New York Times Decides They Better Cover All The News–Even The P.U. Stinky Kind UPDATED

September 28, 2009 / 11:03 am • By Dr. Melissa Clouthier

Glynnis MacNicol of Mediate notes the New York Time’s editor Bill Keller sudden fascination with all the news that’s fit to print–not just the part of the news that helps Democrats feel good about themselves. Well, this will be a real education:

Which is a major problem. You may not like Glenn Beck, you may think he is a nut job. You may think what he does is not journalism, you may think that in a perfect world of objective, reasoned, researched news reporting he should not have a place. But you ignore him at your own peril. Actually, there is the argument to be made that the Times ignores him at everyone’s peril — it is their job, after all, to watch and report on things the rest of us may not have the stomach for or any interest in. They are supposed to be watching Fox News so that other people don’t have to, not the other way around.

According to Hoyt the Times has recognized this and assigned an editor to watch Fox(!) along with a bunch of other sites they don’t normally like to sully themselves with “to brief them frequently on bubbling controversies.” Ha! They should just read Mediaite more.
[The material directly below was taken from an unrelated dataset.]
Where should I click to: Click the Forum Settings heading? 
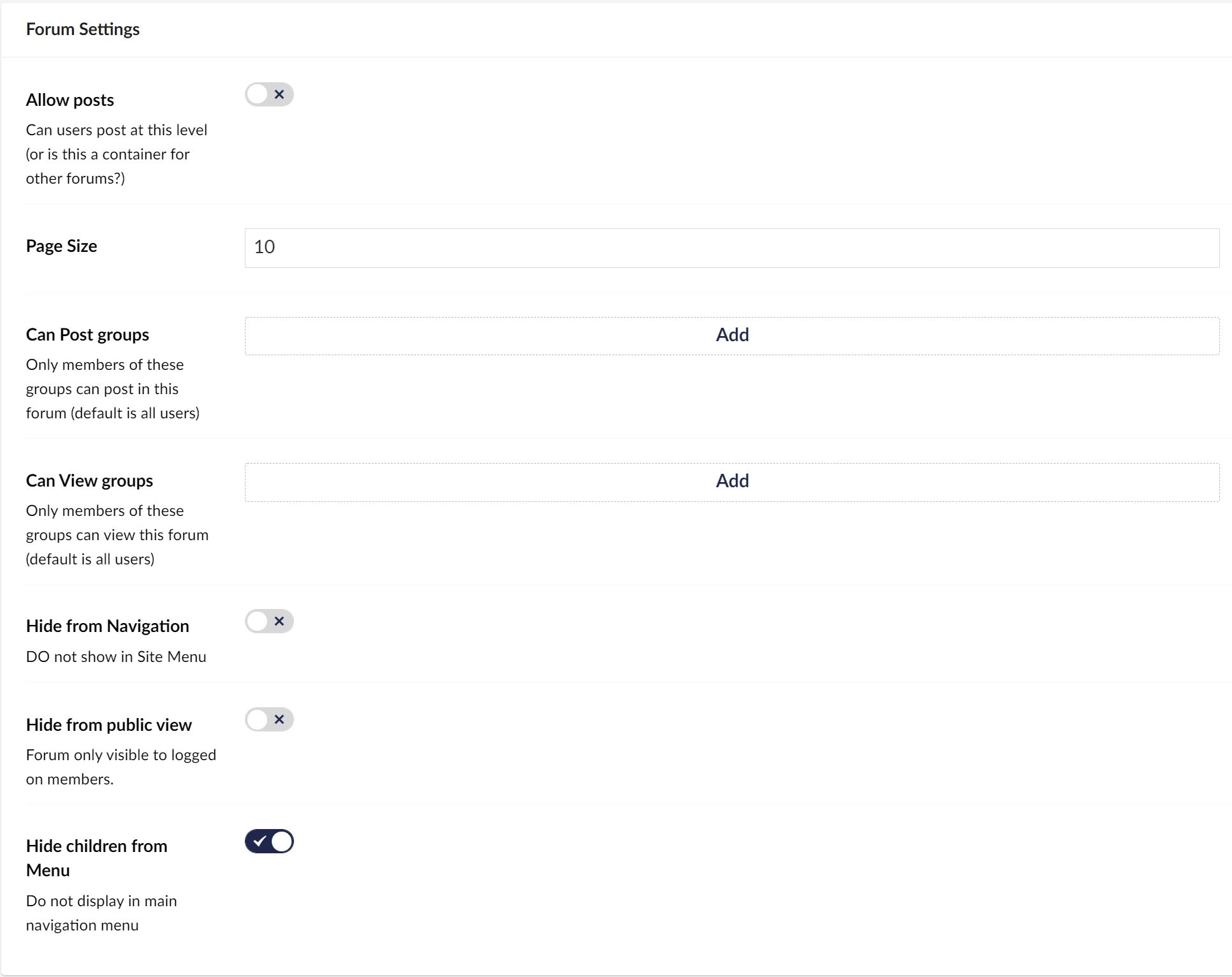82,29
Alas, managing editor Bill Keller “declined to identify the editor, saying he wanted to spare that person “a bombardment of e-mails and excoriation in the blogosphere.” Good luck with that.

So, the New York Times is assigning someone to watch Fox. Heavens to Betsy! What radical thing will the Time’s do next?

The irritating thing, of course, is that they’ll watch Chris Matthews and Rachel Maddow and Keith Olbermann and think nothing because they agree with them. These yapping fools make sense to the NYT editors, but the the number of people watching MSNBC would indicate that their views are hardly representative of mainstream American views. Meanwhile, Beck and Fox in general, make huge numbers and the network even has a slight liberal tilt (don’t all news organizations?). And still, the New York Times has ignored them.

We’ll see how this endeavor goes. The NYT’s should be ashamed by the stories they’ve missed and the bias that causes them to ignore a whole segment of the reading public.

UPDATED:

Ann Althouse is hilarious while excoriating the Time’s. She calls bullshit:

So you’re assigning somebody to get the clues you’ve been too lame to pick up, and yet you don’t want people to be able to send him clues because — you’ve got to be kidding! — he’d get too much email. Who with any level of connectedness has not learned to deal with a ton of email?! Come on. I want to just yell “bullshit!,” but I’ll spell it out. I get 100s of email messages every day, and it’s not even my job to pick up clues. I deal with it, and it’s not even that hard. You have an email address that is different from the one you use with people you know and trust, and you scan the first lines as they appear in the inbox. From that alone, you can see what’s going on, and you can choose to click through to whatever you want and spend as little as half a second reading it if you are any good. Damn, if your clue-getter isn’t able to do that, you might as well give up and write more stories about what middle-aged moms in Park Slope are saying about popsicles and iPhones.

And as for the desire to avoid excoriation in the blogosphere… have a nice day.

More here.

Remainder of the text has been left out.